Resource 1 is in need of an Azure ML Architect / Consultant on a contract, remote basis for approximately 1-3 months (can be part-time or full-time hours). This is a high-level advisory/consultative position. The consultant will assess current predictive modeling workflows and design an Azure-based ML architecture to streamline model scoring, deployment, and integration with Salesforce. They will deliver best practices, documentation, training, and cost/monitoring guidance to enable the internal team to operate and scale models and pipelines. The engagement may include a proof-of-concept migration of one model and recommendations for hosting self-service web apps and optional LLM usage guidance.
Responsibilities:
· Assess existing predictive models, local workflows, and data sources and document architectural requirements.
· Recommend Azure ML architecture and specific Azure services required based on best practices.
· Provide guidance and documentation for deployment, monitoring, and cost forecasting of Azure ML workloads.
· Advise on data pipeline design from Oracle to Azure and patterns to integrate scored outputs into Salesforce.
· Deliver training, demos, and knowledge transfer to internal team members and produce runbooks.
· Develop a plan and assist with configuration/setup of the Azure environment and subscription considerations.
· Support a proof-of-concept migration of one model to Azure as a template for future models.

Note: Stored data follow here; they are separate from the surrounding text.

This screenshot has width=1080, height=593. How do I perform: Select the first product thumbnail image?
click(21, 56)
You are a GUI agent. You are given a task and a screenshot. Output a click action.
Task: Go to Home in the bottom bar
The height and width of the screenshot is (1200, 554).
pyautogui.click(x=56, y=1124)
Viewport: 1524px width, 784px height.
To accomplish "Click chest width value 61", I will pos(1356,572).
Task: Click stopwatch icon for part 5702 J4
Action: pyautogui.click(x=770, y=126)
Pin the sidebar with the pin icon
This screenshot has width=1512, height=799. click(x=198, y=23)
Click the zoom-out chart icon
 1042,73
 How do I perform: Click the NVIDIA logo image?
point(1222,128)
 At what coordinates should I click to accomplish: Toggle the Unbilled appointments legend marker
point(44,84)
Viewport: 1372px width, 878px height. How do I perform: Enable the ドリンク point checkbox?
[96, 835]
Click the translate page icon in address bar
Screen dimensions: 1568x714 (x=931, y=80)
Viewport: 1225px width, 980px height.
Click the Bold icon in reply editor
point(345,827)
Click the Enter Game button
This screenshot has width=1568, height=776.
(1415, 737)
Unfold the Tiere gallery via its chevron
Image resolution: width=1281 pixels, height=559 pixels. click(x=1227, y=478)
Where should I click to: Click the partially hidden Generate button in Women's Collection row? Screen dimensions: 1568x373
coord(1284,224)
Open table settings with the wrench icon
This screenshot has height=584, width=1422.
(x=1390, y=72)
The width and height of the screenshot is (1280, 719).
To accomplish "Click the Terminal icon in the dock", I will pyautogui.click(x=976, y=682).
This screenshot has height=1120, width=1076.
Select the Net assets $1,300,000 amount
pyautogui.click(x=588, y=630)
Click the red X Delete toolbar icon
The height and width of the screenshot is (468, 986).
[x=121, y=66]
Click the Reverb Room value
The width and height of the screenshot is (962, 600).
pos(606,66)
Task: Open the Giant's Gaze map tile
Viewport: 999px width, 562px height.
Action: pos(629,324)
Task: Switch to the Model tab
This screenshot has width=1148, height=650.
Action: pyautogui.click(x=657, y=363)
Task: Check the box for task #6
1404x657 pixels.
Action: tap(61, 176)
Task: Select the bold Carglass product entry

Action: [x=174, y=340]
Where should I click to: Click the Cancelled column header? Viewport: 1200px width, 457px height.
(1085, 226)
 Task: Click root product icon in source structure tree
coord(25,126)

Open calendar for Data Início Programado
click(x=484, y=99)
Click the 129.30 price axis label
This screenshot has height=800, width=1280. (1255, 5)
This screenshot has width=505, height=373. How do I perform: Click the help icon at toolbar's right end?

· Advise on hosting options for custom self-service web apps and containerization strategies.
Required Skills & Experience:
· Proven experience designing and deploying Azure ML solutions and ML operationalization.
· Deep knowledge of Azure services (Azure ML, Data Factory or Pipelines, compute and storage) and cost drivers.
· Experience building or advising on data pipelines from Oracle or similar data warehouses into cloud environments.
· Familiarity with integrating ML outputs into Salesforce (including MuleSoft or other integration patterns).
· Strong ability to produce documentation, runbooks, training materials, and conduct knowledge transfer.
· Expertise in monitoring, governance, security, and permissions for Azure ML workloads.
Plusses:
· Experience with Azure OpenAI / LLM integrations and governance for AI usage.
· Hands-on experience hosting web applications on Azure (AKS, containers, App Service) for self-service tools.
· Prior experience in higher education or nonprofit analytics environments.
Medical insurance and a 401(k) plan is offered to all eligible W2 employees.